** begin RECORDS SHOWN **
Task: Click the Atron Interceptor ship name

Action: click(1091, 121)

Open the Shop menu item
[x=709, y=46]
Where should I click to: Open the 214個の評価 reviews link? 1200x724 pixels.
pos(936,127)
** end RECORDS SHOWN **
** begin RECORDS SHOWN **
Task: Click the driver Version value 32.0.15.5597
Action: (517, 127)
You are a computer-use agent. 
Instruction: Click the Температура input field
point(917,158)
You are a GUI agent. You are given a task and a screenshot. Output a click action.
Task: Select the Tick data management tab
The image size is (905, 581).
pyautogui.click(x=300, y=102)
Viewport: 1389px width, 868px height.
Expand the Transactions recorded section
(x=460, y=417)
** end RECORDS SHOWN **
SHORT PROBLEM: Please turn the rows into a Markdown table with the columns Number and Text, starting at the line that contains "Task: Click the Atron Interceptor ship name" and stopping after the line that contains "pos(936,127)". Leave out blank lines.

SOLUTION TO THE EXERCISE:
| Number | Text |
|---|---|
| 1 | Task: Click the Atron Interceptor ship name |
| 2 | Action: click(1091, 121) |
| 3 | Open the Shop menu item |
| 4 | [x=709, y=46] |
| 5 | Where should I click to: Open the 214個の評価 reviews link? 1200x724 pixels. |
| 6 | pos(936,127) |